## REQUIRED TASKS
**1.** How would you translate this sentence from the school spending post into Spanish: "No wonder the education establishment doesn’t want to face market competition."
**2.** Retype the school spending post from "Every teacher and" to "face market competition.".

I Want a School!

I had one of those Wow! moments a few weeks ago when I came across a new policy analysis by Adam Schaeffer at Cato. The analysis took a close look at actual school district budgets from the nation’s five largest metropolitan areas and the District of Columbia.  Schaeffer found that, on average, these districts spend 44% more than officially reported.

In addition to the fact that the official reports are so wrong, two things are striking about this study.  First, the variance across metro areas is huge.  For instance the DC schools spend over $28,000 per student, Chicago about $16,000, and Phoenix around $12,000.  (The actual and reported numbers for the LA schools are shown in the figure below.)

Second, how in the world does one spend $28,000?  Suppose I were an educational entrepreneur and were given $28,000 per student.  I could start a school for 400 students with the following lavish annual expenses:

* A $10 million dollar building with a 5% mortgage

* 1 teacher per 20 students at $100,000 each

* 5 special needs teachers/counselors at $100,000 each

* 1 aide in each class at $50,000 per class.

* A principal at $200,000

* 10 additional staff members at $50,000 each.

* Medical/pension package for all employees equal to 45% of salary

* A material budget at $2,500 per student (those would be some kickin’ textbooks and lab materials)

* A maintenance budget of $1 million

* Utilities of $500,000

* A $2,000 transportation allowance per student

* Free lunch for everyone!

Every teacher and student in the state would want to go to this school—and I would still reserve 15% of my revenues for profits of over $1.7 million!  My budget surely leaves things out, but there is enormous wiggle room here to cover any hidden expenses.

No wonder the education establishment doesn’t want to face market competition.

2 thoughts on “I Want a School!

  1. My local New Jersey school district is in dire straits, it claims, and, though it has cut everything it possibly can, it still needs a tax increase to meet its “basic educational obligations” to its students.

    Then we discovered this: The school district provides full health and retirement benefits to all employees, even part-time employees, at no cost to the employees. They pay zero dollars for a plan that gives them, for example, a zero deductible plan for family health insurance. They pay a small co-pay, and then everything else is “free”–i.e., paid for by someone else, like me.

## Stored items
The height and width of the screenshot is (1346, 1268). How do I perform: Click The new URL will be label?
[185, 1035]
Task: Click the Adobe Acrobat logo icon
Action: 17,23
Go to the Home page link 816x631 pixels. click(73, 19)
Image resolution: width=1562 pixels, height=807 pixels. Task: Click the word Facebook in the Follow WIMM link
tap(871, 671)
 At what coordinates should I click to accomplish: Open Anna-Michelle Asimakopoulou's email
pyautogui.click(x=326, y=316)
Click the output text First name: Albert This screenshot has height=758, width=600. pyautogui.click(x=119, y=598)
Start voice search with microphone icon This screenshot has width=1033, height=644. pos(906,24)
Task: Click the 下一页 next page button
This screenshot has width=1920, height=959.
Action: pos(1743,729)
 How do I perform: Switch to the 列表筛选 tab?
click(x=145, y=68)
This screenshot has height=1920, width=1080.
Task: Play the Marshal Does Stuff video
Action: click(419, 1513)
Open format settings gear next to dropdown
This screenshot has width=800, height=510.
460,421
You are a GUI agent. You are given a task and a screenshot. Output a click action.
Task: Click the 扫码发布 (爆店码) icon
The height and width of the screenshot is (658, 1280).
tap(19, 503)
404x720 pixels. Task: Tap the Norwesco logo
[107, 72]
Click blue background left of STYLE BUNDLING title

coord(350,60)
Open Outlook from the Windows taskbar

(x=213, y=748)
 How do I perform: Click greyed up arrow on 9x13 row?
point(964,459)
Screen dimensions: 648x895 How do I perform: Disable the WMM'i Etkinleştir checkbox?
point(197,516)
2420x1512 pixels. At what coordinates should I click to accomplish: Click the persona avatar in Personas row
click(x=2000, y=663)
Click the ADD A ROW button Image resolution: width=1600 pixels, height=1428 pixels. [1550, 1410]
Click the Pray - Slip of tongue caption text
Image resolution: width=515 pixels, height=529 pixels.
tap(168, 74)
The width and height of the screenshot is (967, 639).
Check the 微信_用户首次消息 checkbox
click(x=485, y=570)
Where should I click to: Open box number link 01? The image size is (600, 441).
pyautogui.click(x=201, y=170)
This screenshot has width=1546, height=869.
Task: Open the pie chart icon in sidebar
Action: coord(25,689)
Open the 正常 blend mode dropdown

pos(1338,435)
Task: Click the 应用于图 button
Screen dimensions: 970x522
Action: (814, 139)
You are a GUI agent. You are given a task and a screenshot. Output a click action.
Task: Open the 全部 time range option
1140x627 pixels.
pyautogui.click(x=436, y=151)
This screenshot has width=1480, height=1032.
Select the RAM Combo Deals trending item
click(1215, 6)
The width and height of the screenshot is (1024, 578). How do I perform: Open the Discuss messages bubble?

## SOLUTIONS FOR EACH TASK
**1.** Con razón el sistema educativo establecido no quiere enfrentarse a la competencia del mercado.

**2.**
Every teacher and student in the state would want to go to this school—and I would still reserve 15% of my revenues for profits of over $1.7 million!  My budget surely leaves things out, but there is enormous wiggle room here to cover any hidden expenses.

No wonder the education establishment doesn’t want to face market competition.